WORK REQUEST >> With the line containing "This screenshot has height=887, width=1357." as the starting point, output every line of the data below through its final line, character for character.

EXERCISE INPUTS >>
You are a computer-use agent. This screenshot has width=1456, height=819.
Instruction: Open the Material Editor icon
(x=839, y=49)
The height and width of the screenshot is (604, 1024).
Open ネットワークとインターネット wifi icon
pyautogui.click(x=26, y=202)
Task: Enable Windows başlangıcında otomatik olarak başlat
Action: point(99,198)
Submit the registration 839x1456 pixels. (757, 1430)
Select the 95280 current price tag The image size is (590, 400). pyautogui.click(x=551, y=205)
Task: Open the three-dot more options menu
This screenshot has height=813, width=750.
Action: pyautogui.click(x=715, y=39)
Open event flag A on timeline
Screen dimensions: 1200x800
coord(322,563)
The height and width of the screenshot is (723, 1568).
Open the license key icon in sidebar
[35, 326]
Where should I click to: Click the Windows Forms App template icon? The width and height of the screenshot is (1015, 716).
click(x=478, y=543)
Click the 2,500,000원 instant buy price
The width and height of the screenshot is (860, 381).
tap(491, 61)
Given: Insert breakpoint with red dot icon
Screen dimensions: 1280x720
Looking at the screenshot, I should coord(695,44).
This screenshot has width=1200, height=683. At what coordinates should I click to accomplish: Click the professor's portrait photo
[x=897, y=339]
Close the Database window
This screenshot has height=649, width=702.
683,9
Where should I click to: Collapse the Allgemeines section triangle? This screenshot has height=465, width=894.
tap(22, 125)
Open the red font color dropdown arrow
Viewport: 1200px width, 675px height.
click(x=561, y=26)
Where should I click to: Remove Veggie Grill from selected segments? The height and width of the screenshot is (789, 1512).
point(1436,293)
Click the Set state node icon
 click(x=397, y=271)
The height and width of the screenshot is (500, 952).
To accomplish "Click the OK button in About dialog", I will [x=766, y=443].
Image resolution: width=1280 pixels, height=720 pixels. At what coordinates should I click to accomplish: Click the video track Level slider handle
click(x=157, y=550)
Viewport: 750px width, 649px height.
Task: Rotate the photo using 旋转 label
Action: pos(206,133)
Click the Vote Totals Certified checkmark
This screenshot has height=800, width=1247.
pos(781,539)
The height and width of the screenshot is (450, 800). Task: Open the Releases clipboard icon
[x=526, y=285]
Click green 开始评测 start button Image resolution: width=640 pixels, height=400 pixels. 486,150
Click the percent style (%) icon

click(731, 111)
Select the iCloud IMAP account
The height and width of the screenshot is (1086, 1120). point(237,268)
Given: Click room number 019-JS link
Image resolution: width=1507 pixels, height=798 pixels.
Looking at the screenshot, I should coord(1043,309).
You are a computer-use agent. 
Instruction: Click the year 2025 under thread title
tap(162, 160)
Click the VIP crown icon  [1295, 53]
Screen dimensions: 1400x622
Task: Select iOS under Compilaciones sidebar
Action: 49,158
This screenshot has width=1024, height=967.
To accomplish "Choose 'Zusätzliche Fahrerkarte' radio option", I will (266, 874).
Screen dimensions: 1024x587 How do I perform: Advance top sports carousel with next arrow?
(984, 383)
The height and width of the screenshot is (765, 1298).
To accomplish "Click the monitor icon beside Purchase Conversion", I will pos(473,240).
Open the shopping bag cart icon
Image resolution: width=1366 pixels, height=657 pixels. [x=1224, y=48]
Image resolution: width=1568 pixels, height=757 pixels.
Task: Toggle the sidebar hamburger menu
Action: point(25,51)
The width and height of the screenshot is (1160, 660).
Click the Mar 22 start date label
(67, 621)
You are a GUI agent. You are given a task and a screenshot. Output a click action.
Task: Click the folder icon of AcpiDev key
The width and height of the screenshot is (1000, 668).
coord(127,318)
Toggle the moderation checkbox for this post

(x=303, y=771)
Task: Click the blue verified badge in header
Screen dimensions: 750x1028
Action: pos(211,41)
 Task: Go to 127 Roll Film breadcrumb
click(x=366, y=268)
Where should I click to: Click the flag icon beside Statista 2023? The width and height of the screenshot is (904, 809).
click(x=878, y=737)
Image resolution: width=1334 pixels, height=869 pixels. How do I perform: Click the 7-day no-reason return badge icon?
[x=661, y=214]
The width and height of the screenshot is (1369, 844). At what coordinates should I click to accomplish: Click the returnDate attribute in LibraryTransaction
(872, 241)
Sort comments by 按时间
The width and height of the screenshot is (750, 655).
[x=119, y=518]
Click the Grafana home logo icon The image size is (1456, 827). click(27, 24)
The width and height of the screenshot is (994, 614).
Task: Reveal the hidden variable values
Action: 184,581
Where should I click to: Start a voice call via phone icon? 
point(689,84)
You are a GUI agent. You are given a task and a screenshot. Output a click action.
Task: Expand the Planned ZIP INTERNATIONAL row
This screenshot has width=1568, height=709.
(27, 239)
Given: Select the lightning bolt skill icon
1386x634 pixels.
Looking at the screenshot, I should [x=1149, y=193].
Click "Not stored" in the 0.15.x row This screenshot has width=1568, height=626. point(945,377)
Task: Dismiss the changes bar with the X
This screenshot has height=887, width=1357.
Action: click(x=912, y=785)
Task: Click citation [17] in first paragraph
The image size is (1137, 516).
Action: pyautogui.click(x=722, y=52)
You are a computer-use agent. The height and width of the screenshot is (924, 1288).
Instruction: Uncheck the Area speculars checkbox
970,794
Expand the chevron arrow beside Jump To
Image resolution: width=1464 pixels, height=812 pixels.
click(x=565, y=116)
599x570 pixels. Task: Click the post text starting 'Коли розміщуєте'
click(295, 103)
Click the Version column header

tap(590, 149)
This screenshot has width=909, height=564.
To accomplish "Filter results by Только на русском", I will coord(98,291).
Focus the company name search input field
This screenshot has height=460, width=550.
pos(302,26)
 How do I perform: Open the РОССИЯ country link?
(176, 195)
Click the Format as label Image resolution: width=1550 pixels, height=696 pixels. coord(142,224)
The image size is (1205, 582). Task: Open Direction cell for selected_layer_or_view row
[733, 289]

ANSWER BOX >>
This screenshot has height=887, width=1357.
Action: click(x=912, y=785)
Task: Click citation [17] in first paragraph
The image size is (1137, 516).
Action: pyautogui.click(x=722, y=52)
You are a computer-use agent. The height and width of the screenshot is (924, 1288).
Instruction: Uncheck the Area speculars checkbox
970,794
Expand the chevron arrow beside Jump To
Image resolution: width=1464 pixels, height=812 pixels.
click(x=565, y=116)
599x570 pixels. Task: Click the post text starting 'Коли розміщуєте'
click(295, 103)
Click the Version column header

tap(590, 149)
This screenshot has width=909, height=564.
To accomplish "Filter results by Только на русском", I will coord(98,291).
Focus the company name search input field
This screenshot has height=460, width=550.
pos(302,26)
 How do I perform: Open the РОССИЯ country link?
(176, 195)
Click the Format as label Image resolution: width=1550 pixels, height=696 pixels. coord(142,224)
The image size is (1205, 582). Task: Open Direction cell for selected_layer_or_view row
[733, 289]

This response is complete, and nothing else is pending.